Two years ago, New Jersey calculated that the death penalty had cost over $250 million since its reinstatement in 1983 – and for all the money invested, the state had not a single execution to show for it. Little wonder New Jersey decided to cut its losses and close death row.
And why is the death penalty so expensive?
When the stakes are life and death, everything costs more.
It costs more to investigate – three times more, one study concludes, because in the post-trial penalty phase, the defendant's entire life will be put before the jury.
It costs more to litigate – up to 16 times more, the same study concludes, because jury selection is painstakingly slow and capital cases are complicated, so they take longer to try. That, in turn, requires courts to bring in additional judges to handle the overflow from already overcrowded dockets.
And it costs more to carry out death sentences – an estimated 21 times more – because lengthy appeals follow a death sentence, and death row incarceration is expensive.
Sure, we could cut the lengthy appeals, as many death penalty proponents advocate.
But the last major study on death penalty appeals found that 2 of every 3 death sentences were reversed for serious error, with prosecutorial misconduct and ineffective assistance of counsel topping the list. These aren't technicalities. These are cases where prosecutors concealed evidence favorable to the defense – cases where people with their lives at stake were defended by grossly incompetent lawyers. The better answer is to have better trials, and that brings us back to money.

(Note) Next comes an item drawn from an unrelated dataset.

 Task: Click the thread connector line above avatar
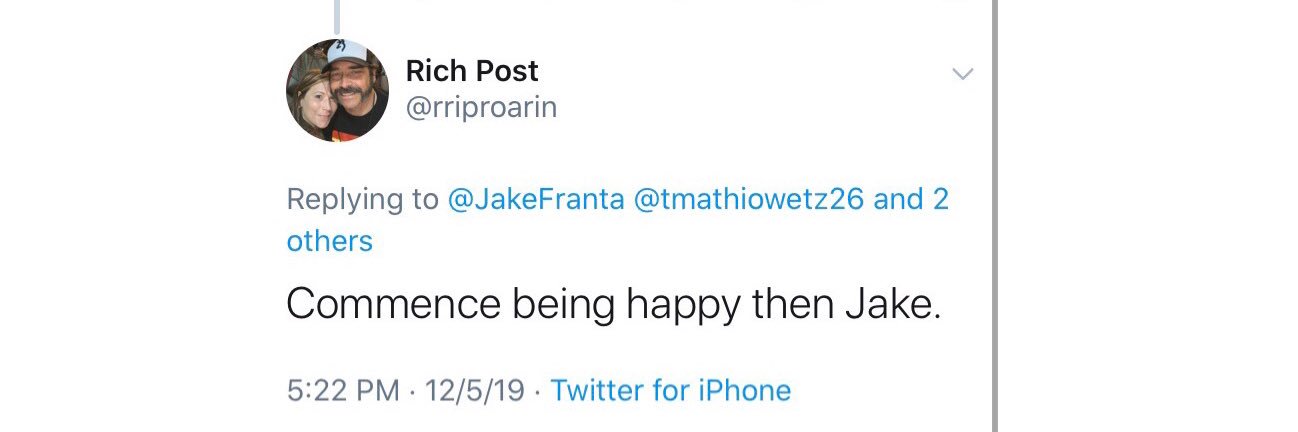(x=337, y=14)
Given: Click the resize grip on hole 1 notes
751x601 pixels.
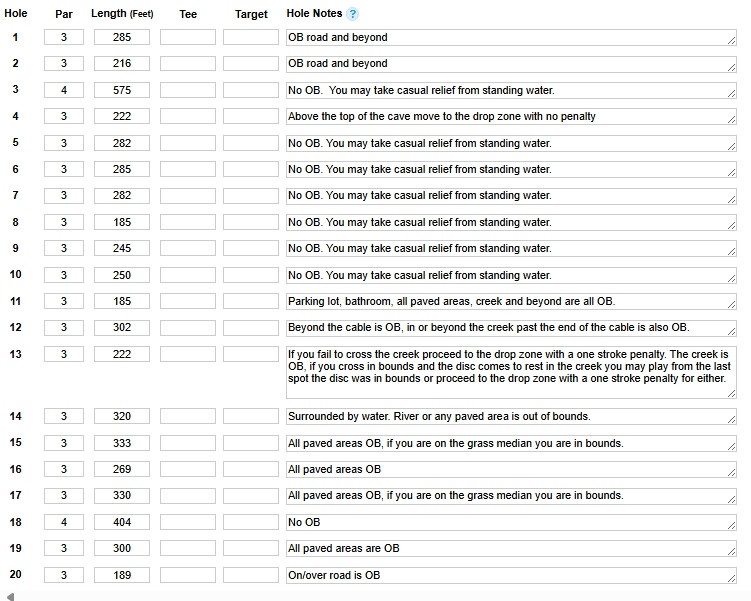Looking at the screenshot, I should click(x=731, y=41).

Vengeance comes at a high price. In these austere times, that price is changing the script of the death penalty debate. In the past, a vote against capital punishment left politicians vulnerable to the charge of being "soft on crime." Now the same vote is couched in terms of fiscal responsibility. Because it saves taxpayers money, it has become the right thing to do.
Money is the new morality.
The turn itself is significant. In the United States, we have now exonerated some 130 people on death row. We have dozens of studies proving racial discrimination in the administration of death, and case after case showing the persistence of woefully inadequate defense counsel. On their own, these issues have not moved us.
Abolishing the death penalty didn't make sense until it made dollars and cents.
In the drive to eliminate capital punishment, I suppose a money argument that works is better than a moral argument that doesn't. But there is a larger cost to monetizing the death penalty debate, a cost to sparing an individual's life simply because it is not worth taking. We have reason enough to make the right call on the death penalty without it.
Corinna Barrett Lain, a professor at the University of Richmond School of Law, is a former prosecutor.